Hamilton resident faces new trial in 2016 shooting death of Indigenous man


Published October 14, 2021 at 1:57 pm

Peter Khill leaves court in Hamilton on Tuesday, June 12, 2018. The Supreme Court of Canada is ordering a new trial for Khill, an Ontario resident who was acquitted after shooting and killing an Indigenous man in 2016. THE CANADIAN PRESS/Colin Perkel

OTTAWA — The Supreme Court of Canada has ordered a new trial for an Ontario resident who was acquitted after shooting and killing an Indigenous man in 2016.
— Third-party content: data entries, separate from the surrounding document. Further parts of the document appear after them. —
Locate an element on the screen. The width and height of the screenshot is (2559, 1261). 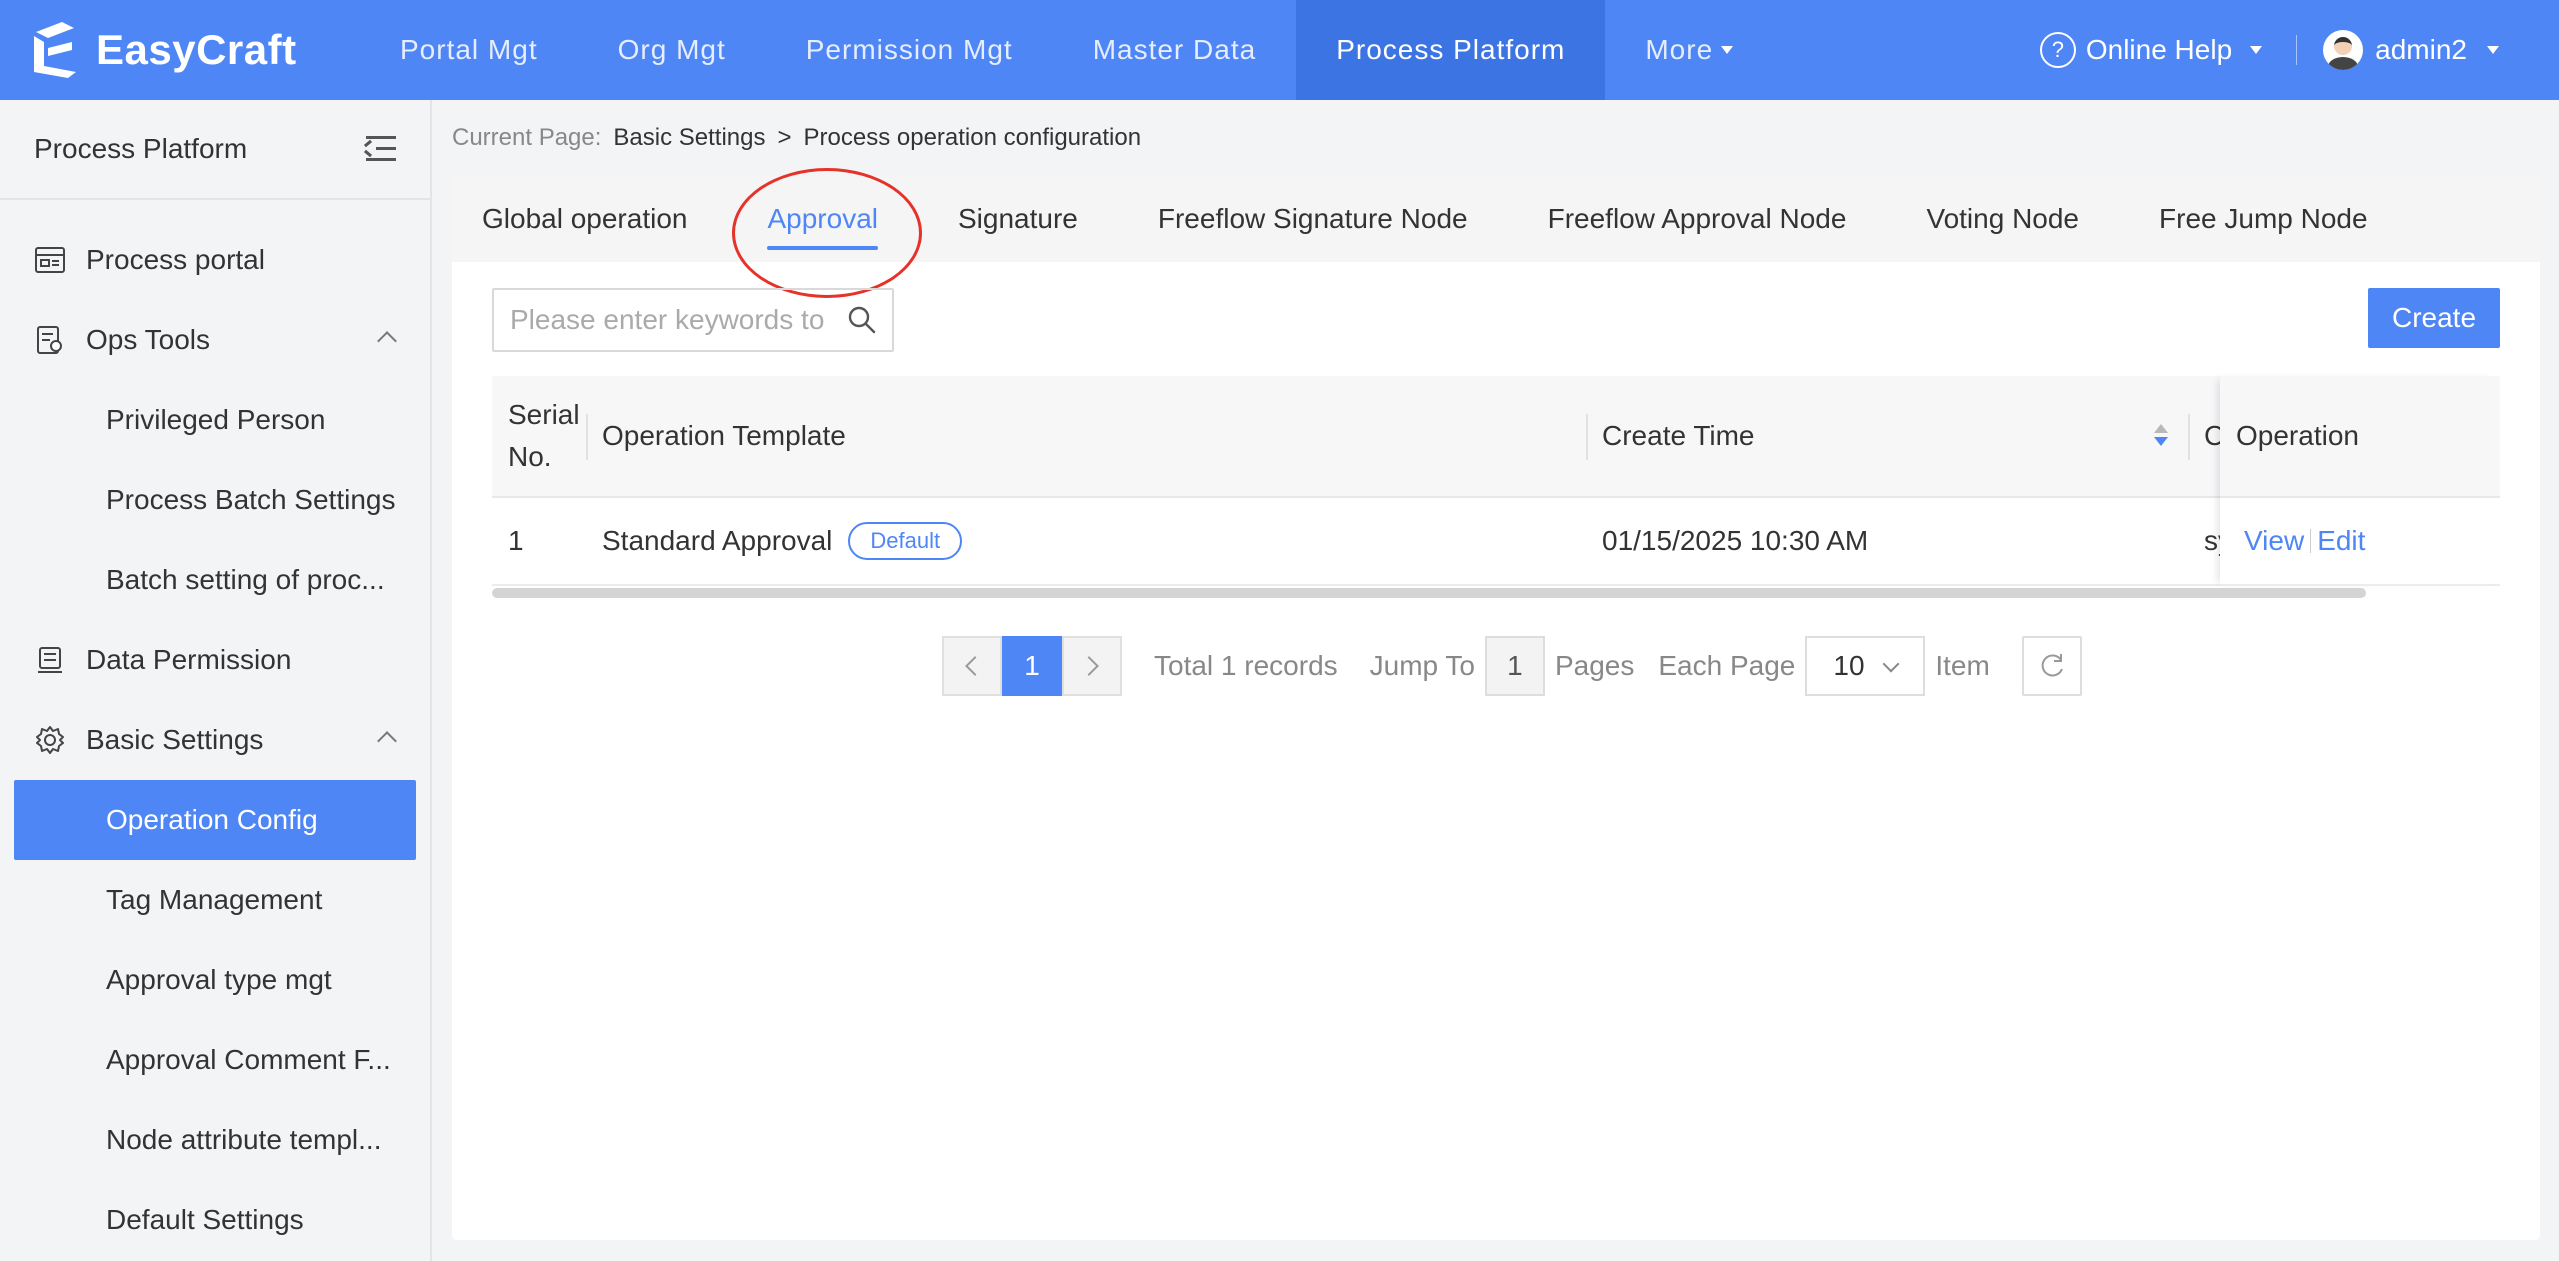
sidebar-item-process-batch-settings: Process Batch Settings is located at coordinates (215, 500).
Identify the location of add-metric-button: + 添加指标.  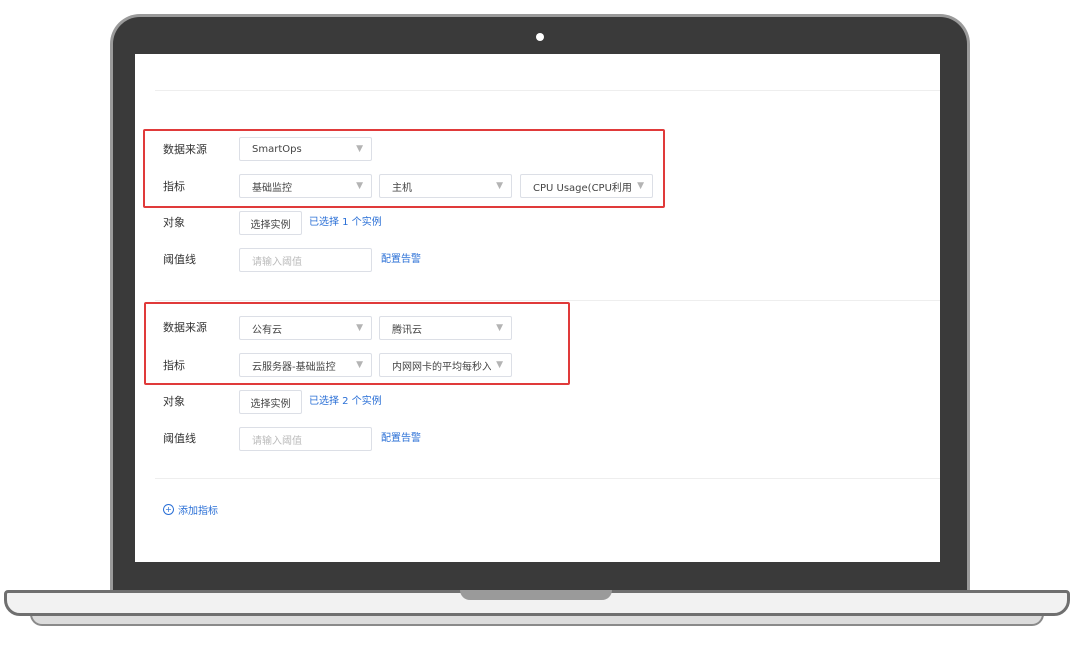
(190, 510).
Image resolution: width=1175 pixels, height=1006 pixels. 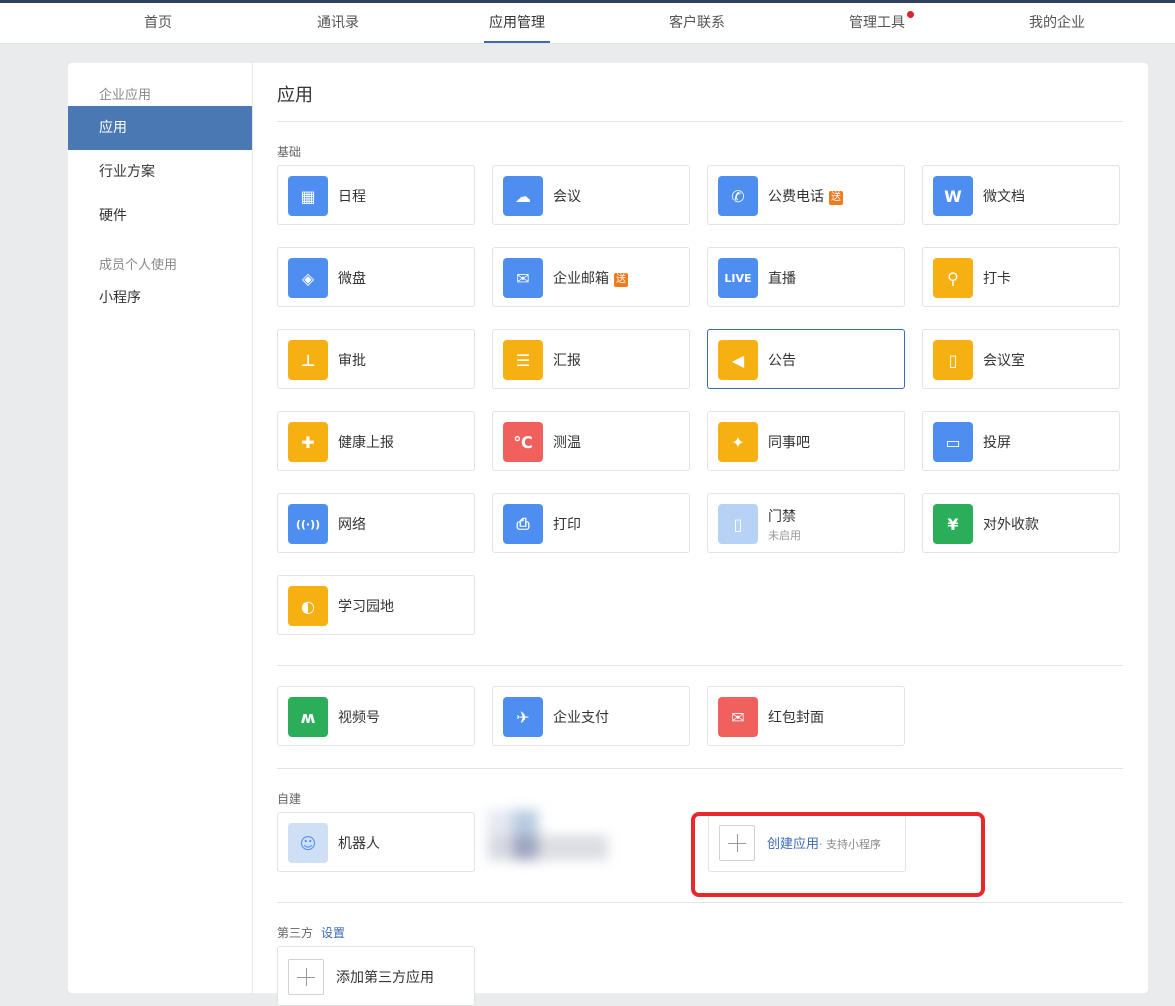 I want to click on app-card: ✈ 企业支付, so click(x=591, y=716).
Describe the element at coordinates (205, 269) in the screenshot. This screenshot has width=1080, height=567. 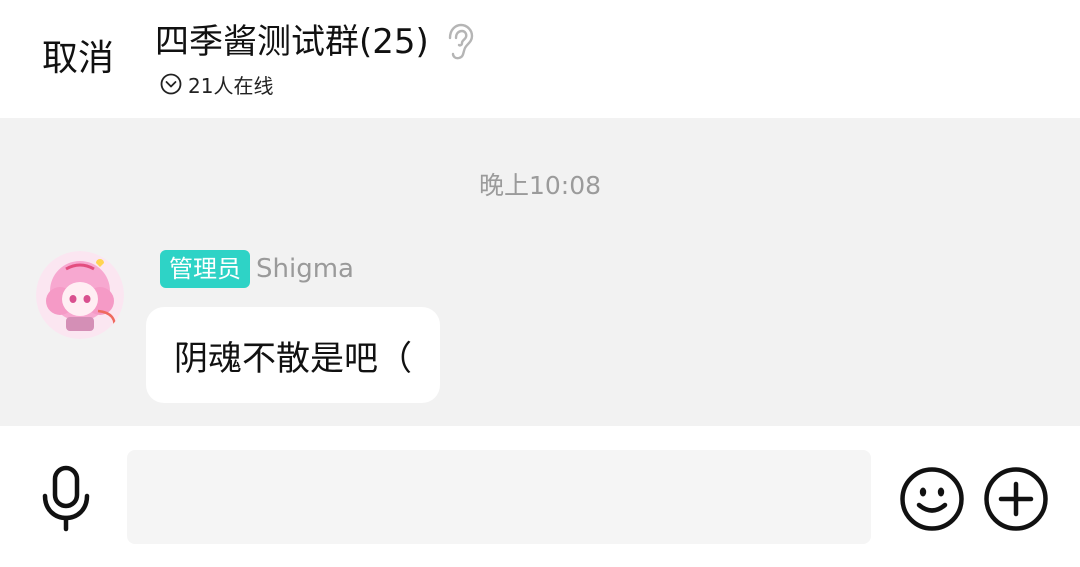
I see `admin-badge: 管理员` at that location.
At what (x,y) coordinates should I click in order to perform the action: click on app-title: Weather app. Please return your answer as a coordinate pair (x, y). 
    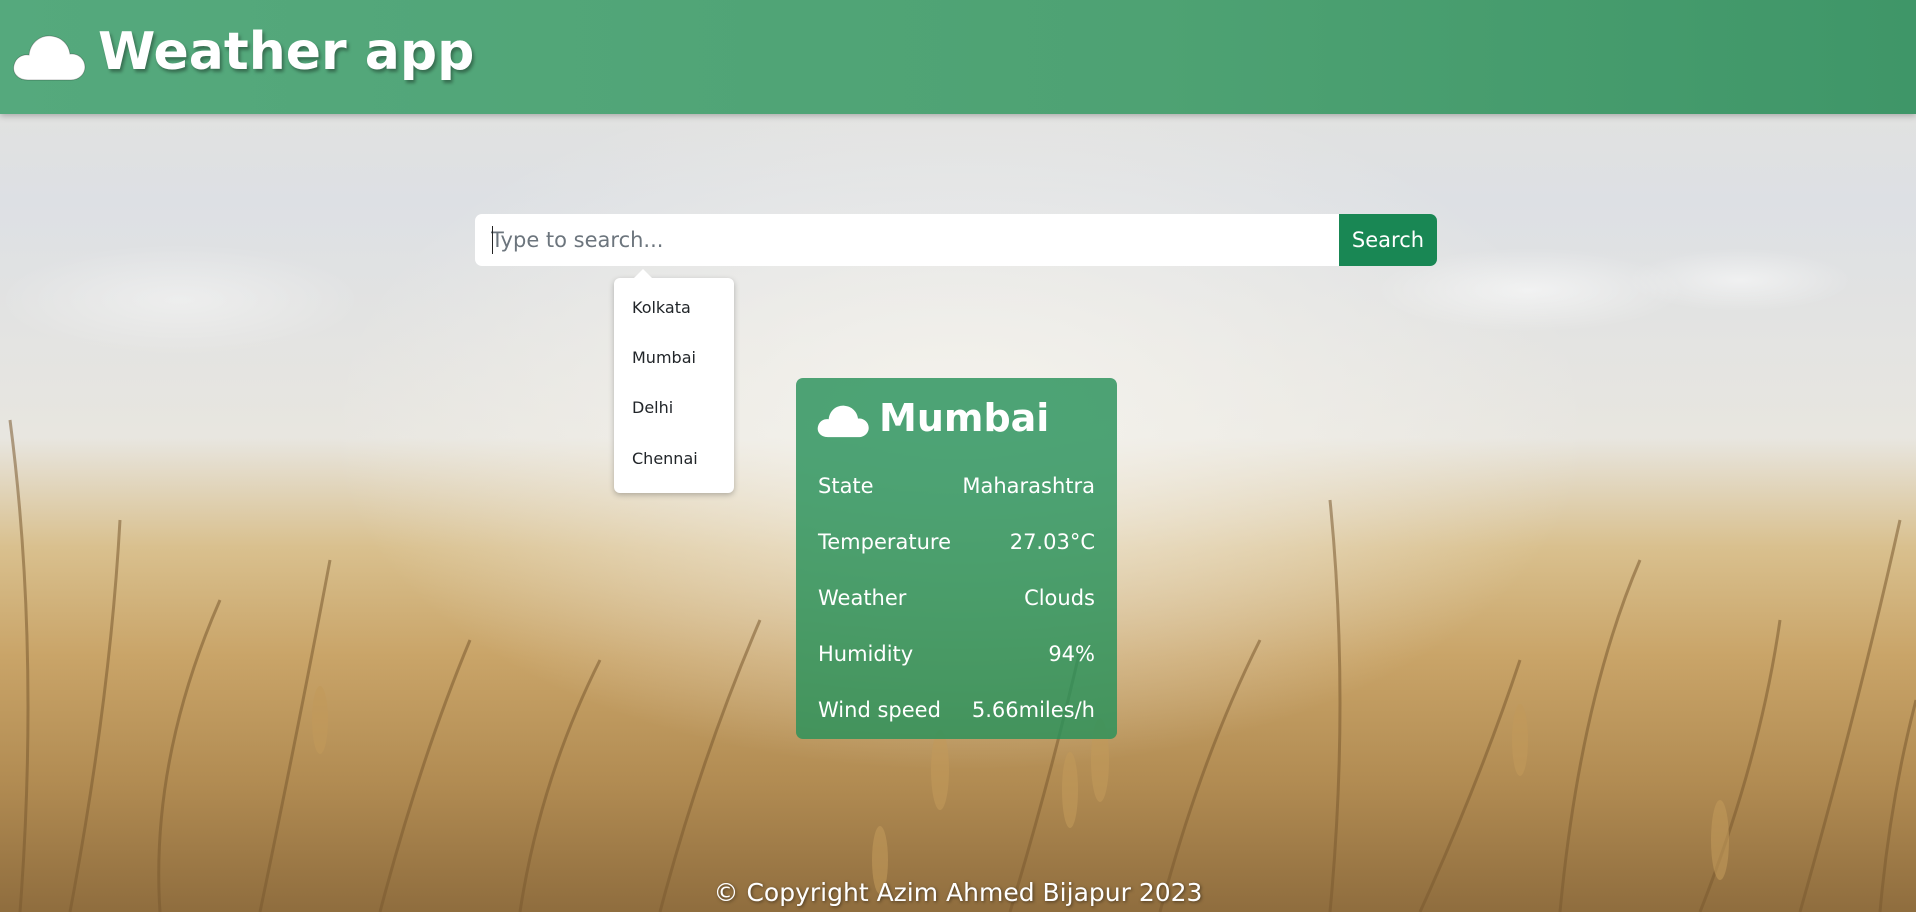
    Looking at the image, I should click on (286, 52).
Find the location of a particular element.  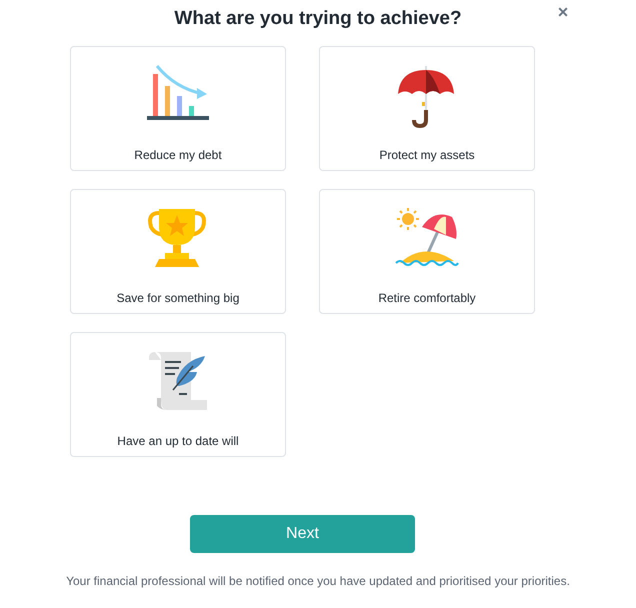

goal-label: Have an up to date will is located at coordinates (178, 442).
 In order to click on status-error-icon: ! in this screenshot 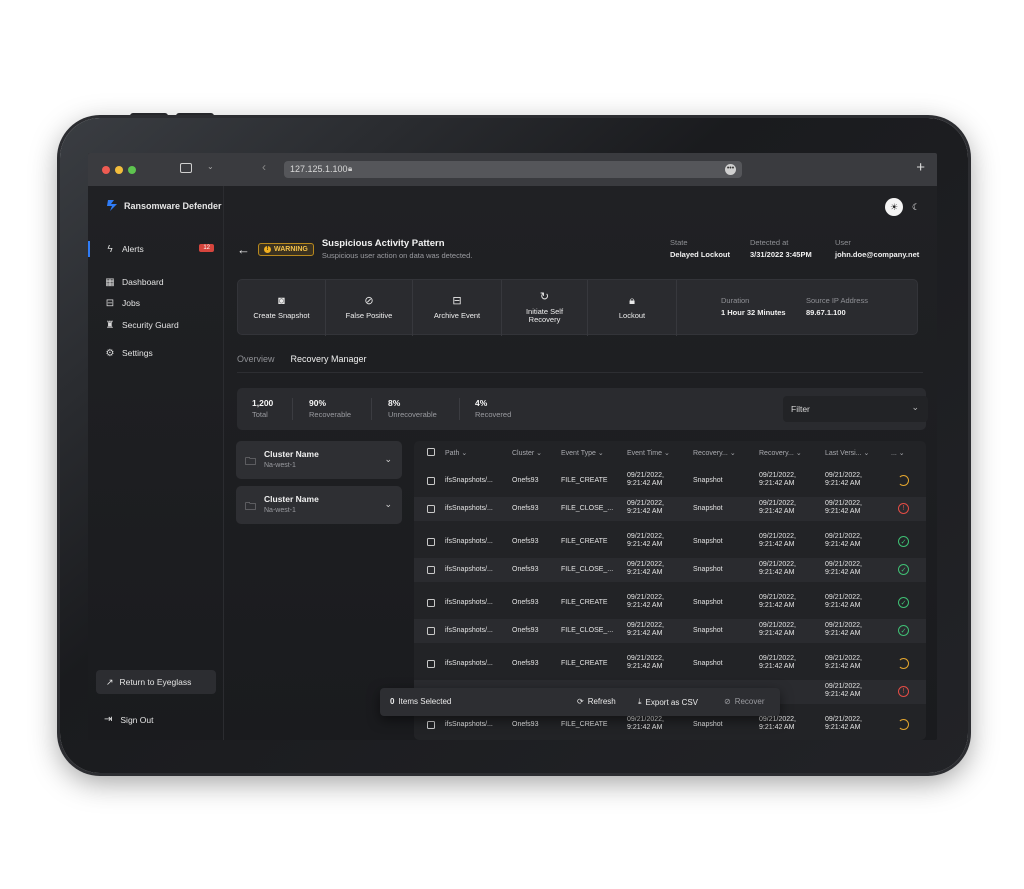, I will do `click(904, 508)`.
Peter Khill, of Binbrook, was found not guilty in 2018 of second-degree murder in the death of Jon Styres of the Six Nations of the Grand River.

Khill testified at trial that his training as a military reservist — he served from 2007 to 2011 — kicked in when he heard a noise outside his home in the early morning hours of Feb. 4, 2016. Peering out the window, he saw that his pickup truck lights were on and then grabbed his shotgun and loaded two shells.

Quietly stepping out of his house on a semi-rural property on the edge of Hamilton, he walked out the back door in bare feet, saw a shadowy figure leaning into the front seat of his truck in the driveway and shouted: “Hey, hands up!”

He testified the man then began to rise and turn with his hands moving up to “gun-height,” which is when Khill shot him twice.

Styres, 29, was hit in the chest. He died minutes later.

The ruling Thursday upheld an Ontario Court of Appeal decision last year that unanimously overturned Khill’s acquittal and ordered a new trial.

Khill’s appeal to the top court hinged on whether the trial judge failed to instruct the jury to weigh his “role in the incident.” The consideration is one of several Criminal Code criteria that play into determining if an act is reasonable as self-defence.

In an 8-1 decision, Justice Sheilah Martin wrote on behalf of the majority that Khill “had a central role in creating a highly risky scenario.”

“Where a person confronts a trespasser, thief or source of loud noises in a way that leaves little alternative for either party to kill or be killed, the accused’s role in the incident will be significant,” she stated.

“Without a clear direction to consider Mr. Khill’s role in the incident from beginning to end, the jury would not have known that it was a factor to be considered in assessing the reasonableness of the shooting itself.”

The judge gave no such instruction, Martin said.